A new study says it’s easy to be unlikable online.
The study, released Thursday, finds that a President’s online reputation can actually have a positive impact on his or her ability to get the job done.
“President Trump has been in office for less than four months, so the degree to which his or a presidential candidate’s online behavior is reflective of the President’s or a candidate’s overall public persona is not well understood,” study co-author and Northwestern University political scientist Matthew S. Breen told CNNMoney.
“What we know is that people are more likely to share content if the content reflects the President or a particular candidate’s public persona.”
That’s because we want people to feel like they’re in a position to respond, Breen said.
“We want them to feel that their responses are getting to them and that they’re doing the right thing.”
And that’s where online reputation is important, Brennan said.
People who share content are more likeable to other people, he said.
They’re less likely to engage in self-promotion, like trying to sell themselves.
And they’re less inclined to take things personally.
And so, the study found, Trump’s online popularity was negatively impacted by his perceived lack of likability.
The results of the study suggest that people who share negative content online are more prone to become less likable online, and that this effect can have positive effects on the President.
The researchers found that President Trump’s approval ratings dropped by 4% among voters with less than a 5% approval rating on his Facebook page, while his disapproval ratings dropped 6%.
But the negative impact on Trump’s ratings was much more pronounced among those with at least a 4% approval score on Facebook.
This was the case even when looking at the President on a scale of 0-5, with approval ratings dropping 5.4 percentage points.

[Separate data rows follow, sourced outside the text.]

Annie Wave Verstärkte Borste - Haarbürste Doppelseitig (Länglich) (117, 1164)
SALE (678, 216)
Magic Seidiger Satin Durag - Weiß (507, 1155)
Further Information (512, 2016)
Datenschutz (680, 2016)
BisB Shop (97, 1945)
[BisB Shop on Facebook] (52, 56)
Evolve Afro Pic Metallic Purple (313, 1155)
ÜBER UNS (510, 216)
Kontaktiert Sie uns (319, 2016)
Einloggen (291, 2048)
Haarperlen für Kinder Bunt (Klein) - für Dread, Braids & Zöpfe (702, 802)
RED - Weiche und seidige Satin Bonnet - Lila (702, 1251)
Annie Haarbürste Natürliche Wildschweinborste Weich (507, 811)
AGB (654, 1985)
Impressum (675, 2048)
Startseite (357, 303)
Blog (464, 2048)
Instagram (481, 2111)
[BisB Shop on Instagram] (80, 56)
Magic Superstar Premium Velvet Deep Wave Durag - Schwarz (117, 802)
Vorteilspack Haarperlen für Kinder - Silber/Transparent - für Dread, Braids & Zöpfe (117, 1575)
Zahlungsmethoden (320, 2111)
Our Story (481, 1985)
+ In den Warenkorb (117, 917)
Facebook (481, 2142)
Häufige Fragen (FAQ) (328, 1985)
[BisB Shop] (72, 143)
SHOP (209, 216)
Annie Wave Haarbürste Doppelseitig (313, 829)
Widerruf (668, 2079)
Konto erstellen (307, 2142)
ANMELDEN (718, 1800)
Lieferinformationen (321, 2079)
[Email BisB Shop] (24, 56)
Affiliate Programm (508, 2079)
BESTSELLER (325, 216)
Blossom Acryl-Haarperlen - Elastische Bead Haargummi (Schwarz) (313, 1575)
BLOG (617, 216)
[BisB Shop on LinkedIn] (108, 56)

“These results suggest that the negative effect on approval ratings of the low-approval Facebook users is not limited to approval ratings,” the researchers concluded.
Brennan and his co-authors wrote that they were not surprised by the finding because they previously have found that negative online reactions can make people less likworthy.

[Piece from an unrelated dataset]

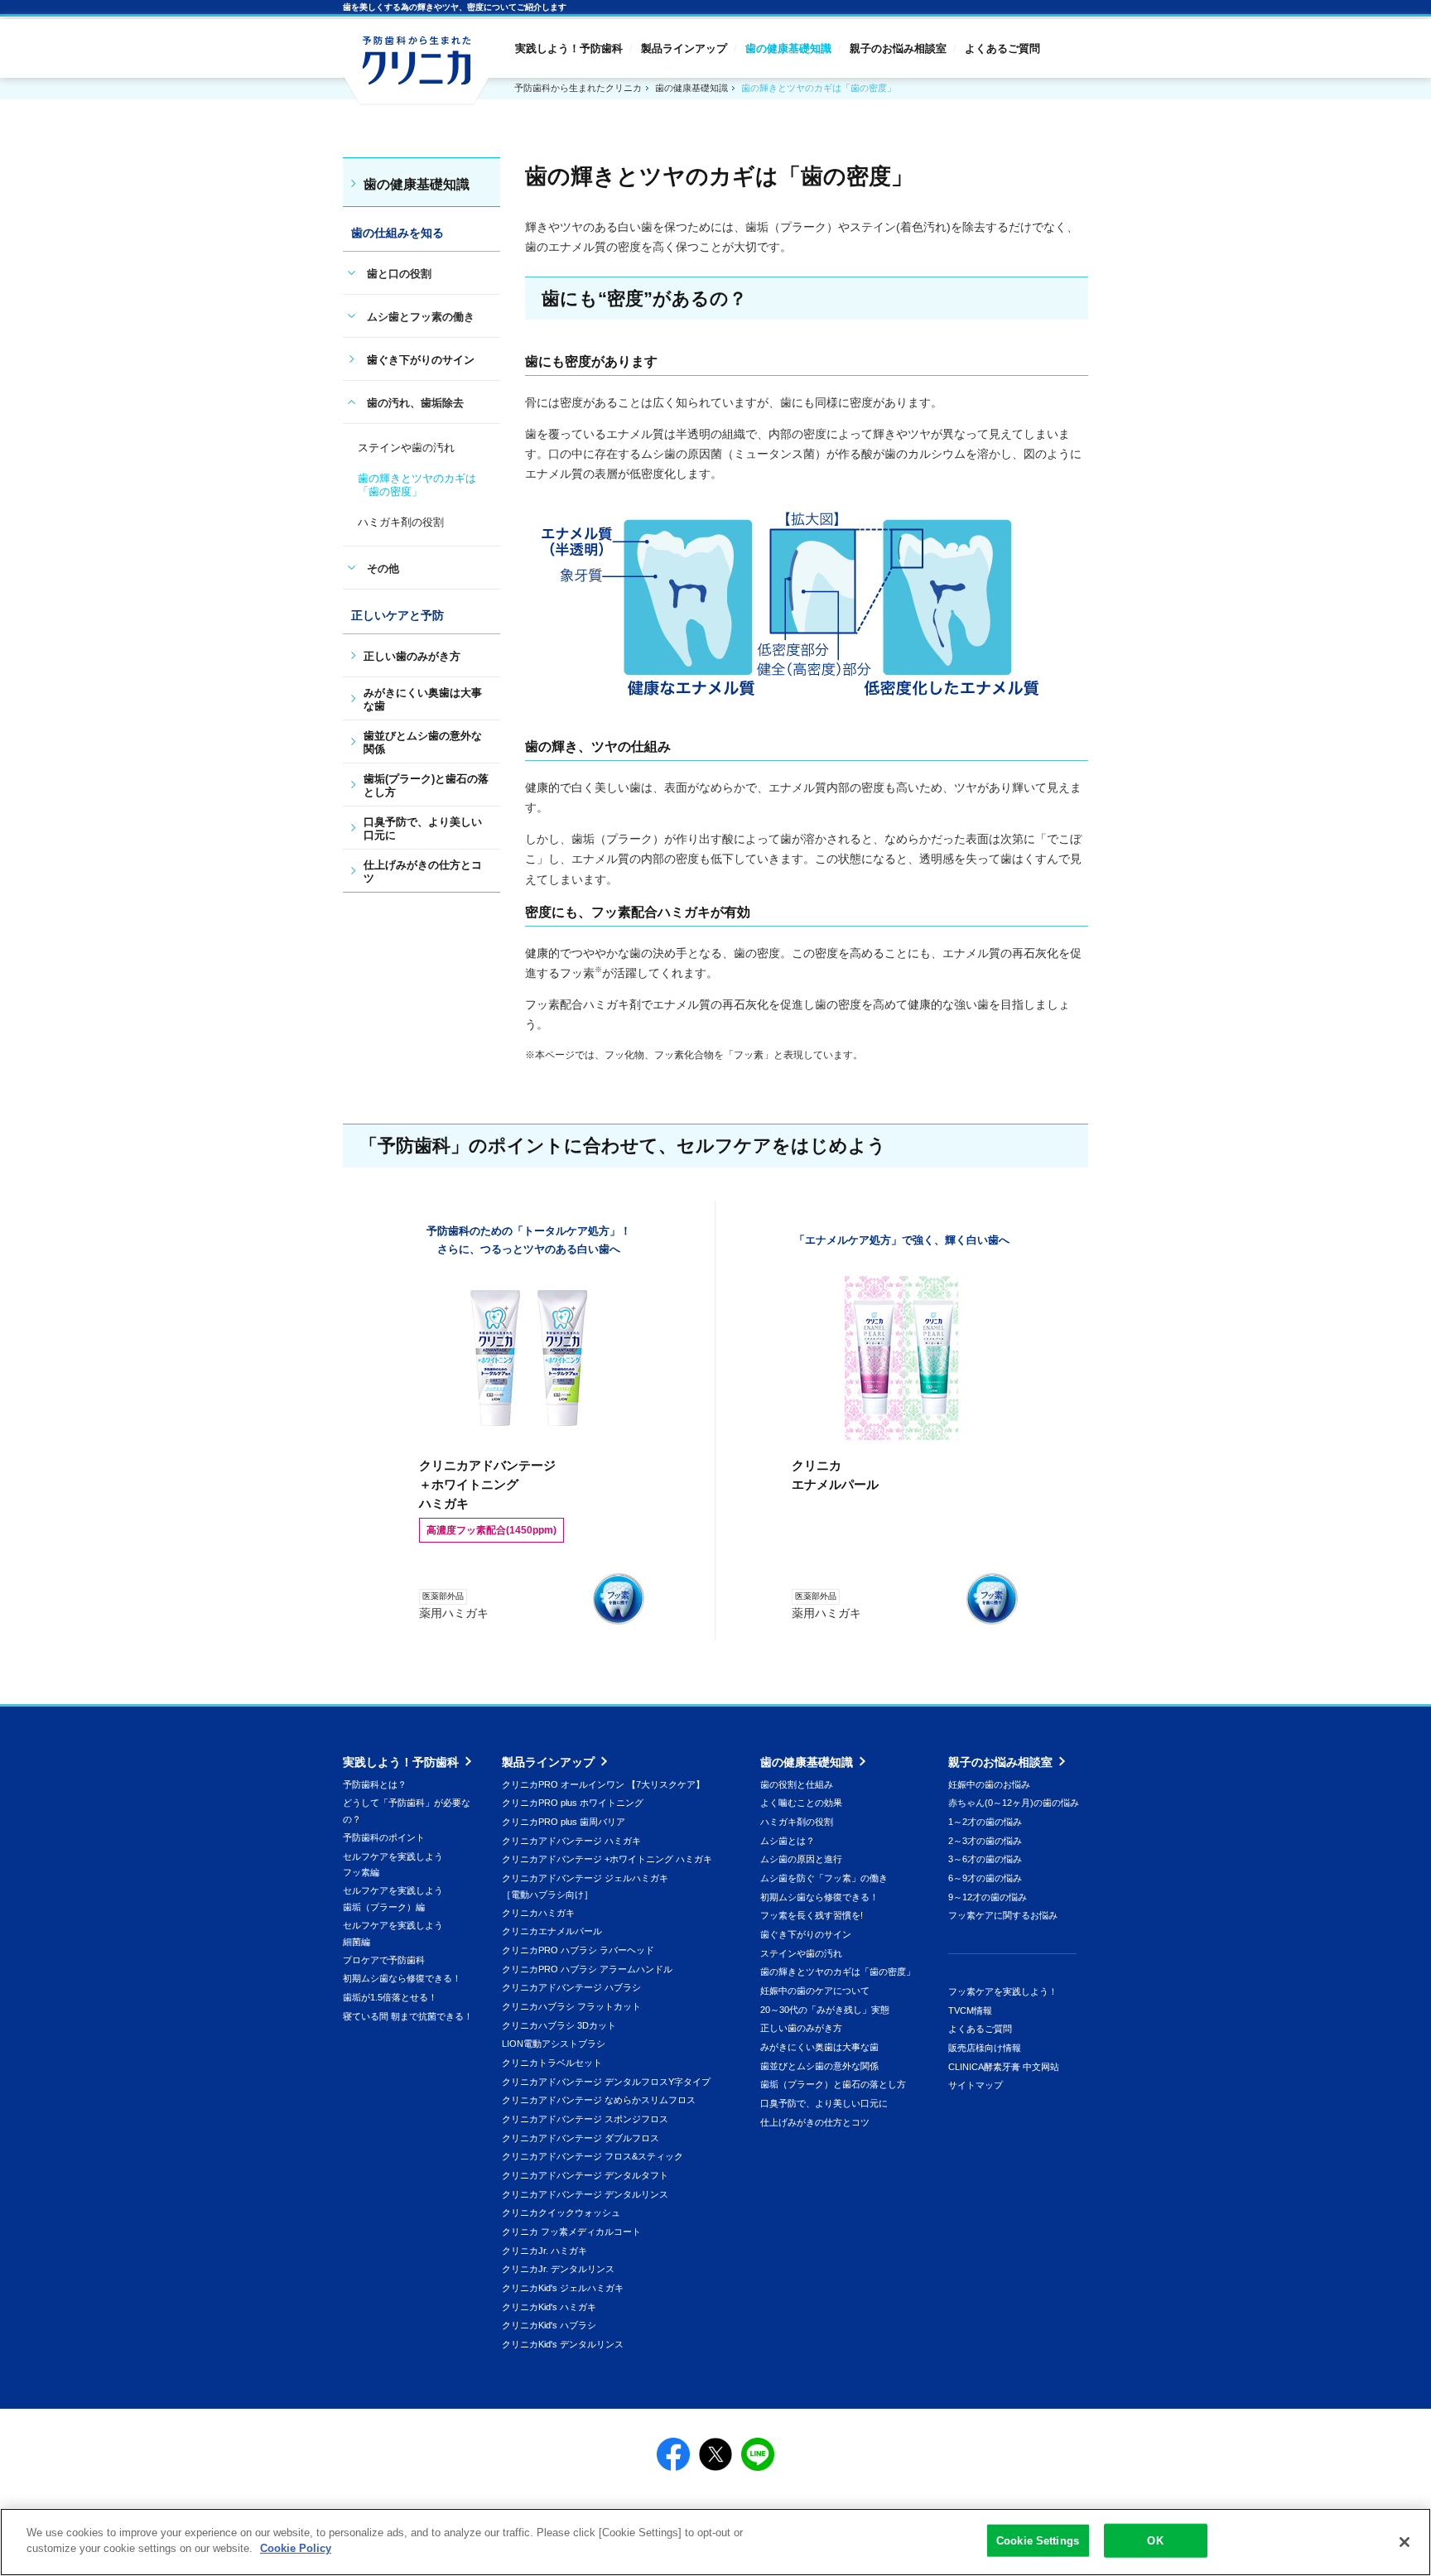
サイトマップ (975, 2085)
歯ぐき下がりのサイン (421, 360)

“But the more we look at this, the more the idea that the effect is causal becomes more plausible,” Breen added.
“There are other possible explanations that might explain the findings.”
But the study did not specifically address the issue of whether President Trump was perceived to be unfriendly on social media, and whether his approval ratings were affected by his status as a candidate.
“That’s something that’s not clear,” Brenan said.
The authors also noted that their findings do not indicate that people will become more unfriendable or dislike Trump online if they’re perceived to share negative or negative content.
“The results are very general and are not specific to the Facebook network or the Twitter network, which are both more similar to the Internet,” Brannan said, adding that his team will continue to study how the President and his supporters are perceived online.
But Breen pointed out that even when people are perceived to have unfriended someone, that doesn’t mean that they’ll become unfrienders themselves.
“It’s not a self-fulfilling prophecy,” Brien said.
Instead, it’s possible that people’s negative opinions of President Trump can actually increase their likelihood to share positive content online, Brien added.
“It’s also possible that we’re seeing more positive and positive interactions in the online world because of the effect of negative content on a candidate or a party or a country,” Baren said.